▸ **Directions**
Exactly the lines from the one holding "The height and" through the last line of the listing below must appear in the answer, and no pictures.

──────── Records supplied

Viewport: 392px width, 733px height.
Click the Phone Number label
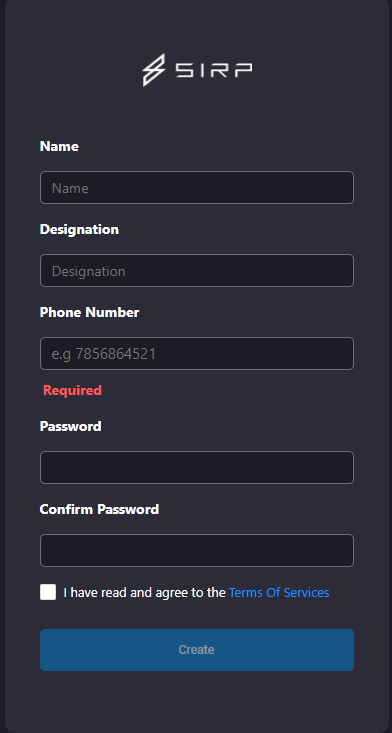tap(90, 312)
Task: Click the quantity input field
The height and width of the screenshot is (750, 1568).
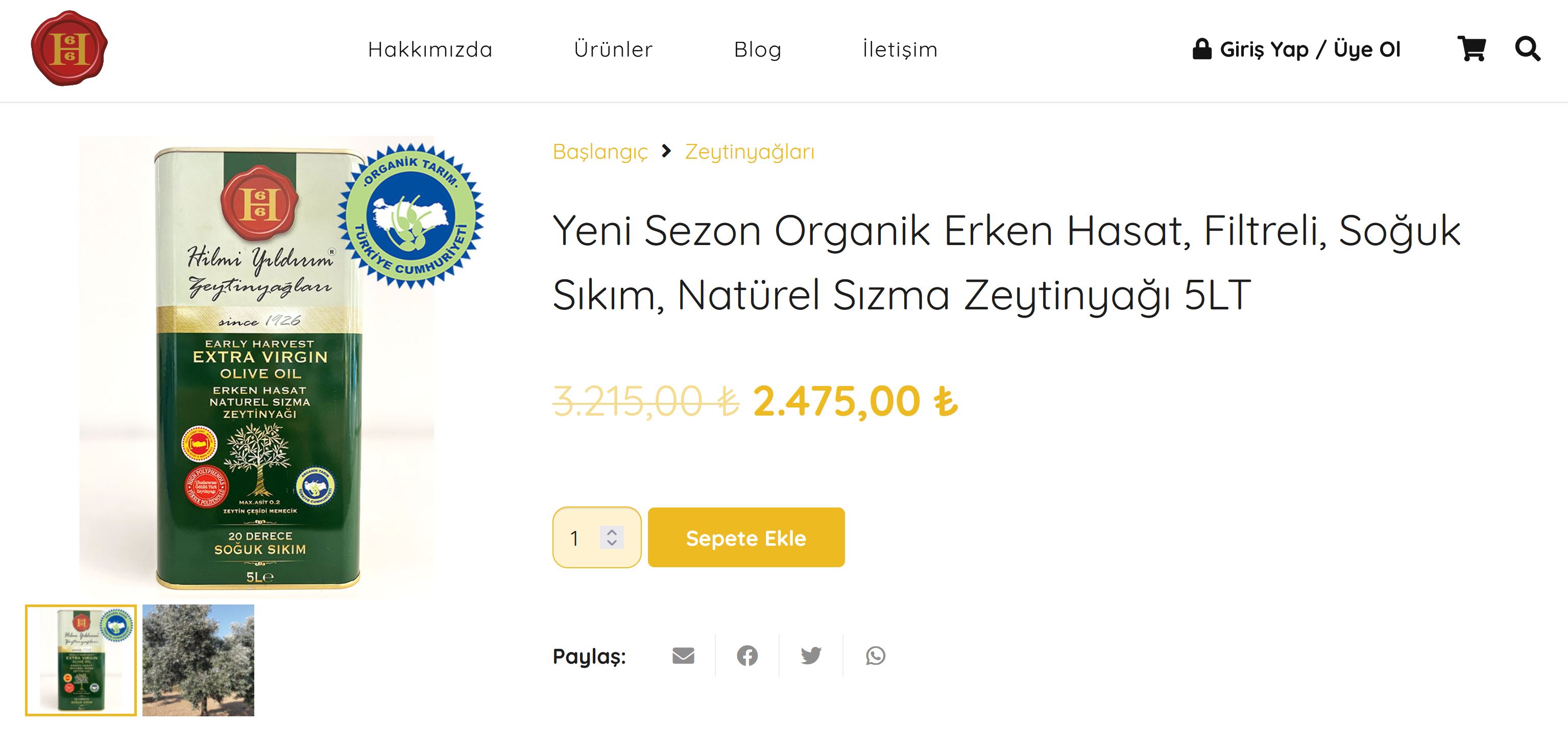Action: 596,538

────────────────

▸ **Written answer**
The height and width of the screenshot is (750, 1568).
Action: 596,538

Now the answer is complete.